The written work submitted with an Oxford application generally isn't
written specially for that application - usually it's one or two
coursework essays, written as part of AS or A-level requirements.
Coursework is required at GCSE, as well: teachers may not want to set
their classes writing assignments that will demoralise and be
difficult to mark, but nevertheless they will have done so. I think
coursework is externally moderated, though a lot of it might be marked
in-school initially. I'm sure there is a set marking scheme applied
nation-wide (which of course has its own problems). It would probably
take more than just coherence, correct spelling and a grasp of grammar
to get an A in e.g. your English Literature coursework, no matter what
people say about modern grade inflation.


I've taken part in the interview process for Oriental Studies at
Oxford - I mean, I did so twice, once as a candidate and then some
years later as a quite junior panel member.
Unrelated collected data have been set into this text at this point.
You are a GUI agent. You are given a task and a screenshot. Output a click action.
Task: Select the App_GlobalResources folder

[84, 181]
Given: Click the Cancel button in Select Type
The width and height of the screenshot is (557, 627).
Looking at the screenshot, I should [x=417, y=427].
The state-school question
was pretty pronounced in my mind: my year in my subject (i mean
'cohort', i suppose) was a third international-school (so-- private,
but of a certain kind), a third UK private school, a third UK
state-school. It's not a brilliant rate. At least one of the state
school students took a long time to produce essays of the kind being
asked for-- but then so did a couple of the international school
students. On the other hand, coming out of the gate as it were, in the
first two years when past academic/social lives still affect one's
work most heavily, the state school students were the ones with the
strongest work ethics, the ones who'd been used to having to work
without guidance, make their own revision timetables, study in an
atmosphere of discouragement (I'm sure you've noticed the way Oxford
students have a tendency toward the maintenance of a front of doing
absolutely no sustained work).

Of course all this means is that this sampling of state school
students at Oxford were the kind of people who found themselves
identified as clever and fought to keep that status, despite bullying
and distraction and all the rest. Not much space for the clever kids
whose brightness led them into boredom and doing the minimum. On the
other hand-- learning a new foreign language ab initio really requires
you be the kind of person who can make their own study timetable and
stick with it. If you get distracted, you start forgetting.
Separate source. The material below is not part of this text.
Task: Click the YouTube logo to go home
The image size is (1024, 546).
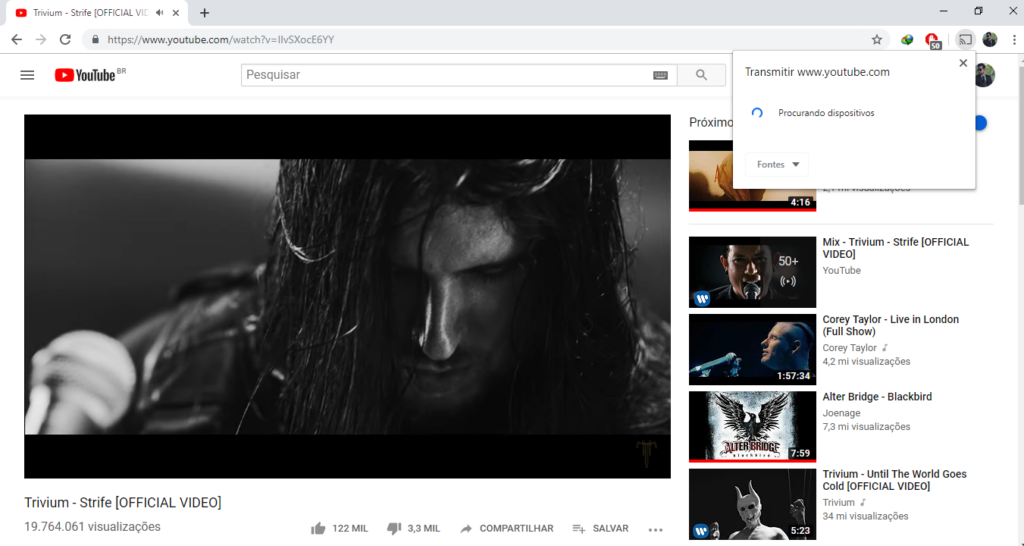Action: click(x=85, y=75)
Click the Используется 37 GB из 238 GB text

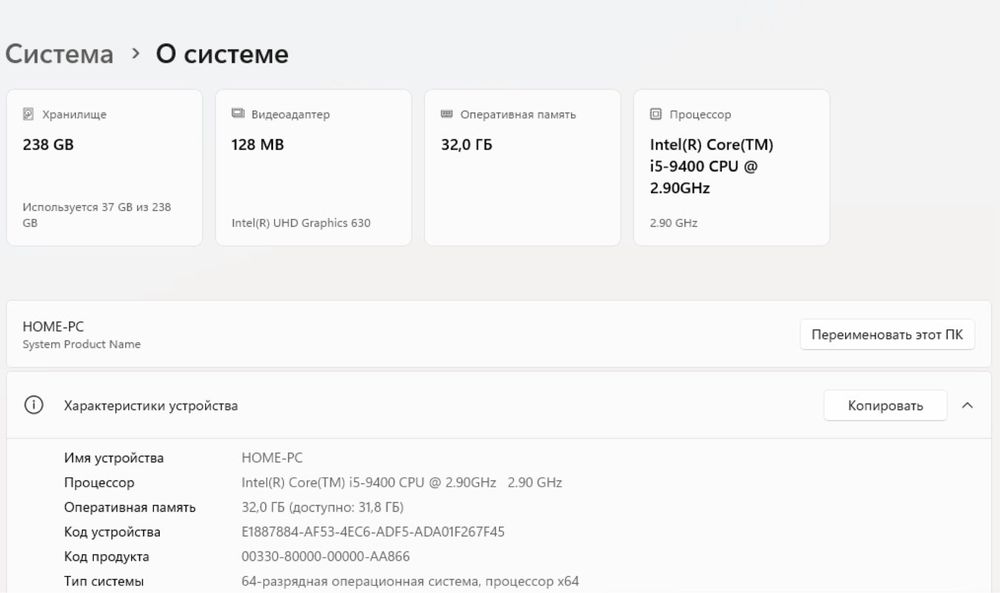(x=96, y=214)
One thing that's worth comparison is the difference in intakes between
SOAS and other places that do Oriental Studies, or at least the
version of events I've heard - it's said that SOAS has the lowest
grade requirements for entry, and takes a lot of students in, but
their rate of attrition is very high. As students find themselves
unwilling or unable to do the work, they drop out or are encouraged to
leave. So people who just didn't enjoy what was demanded them at
school can discover that they really enjoy the intellectual demands of
university, and do well. On the other hand it's worth noting that this
sort of thing looks very bad on league tables. There might be
financial problems involved, too-- I know that FE colleges often get
allotted government money based on the number of students left in the
course at the end of a term or a year, not on the number who started.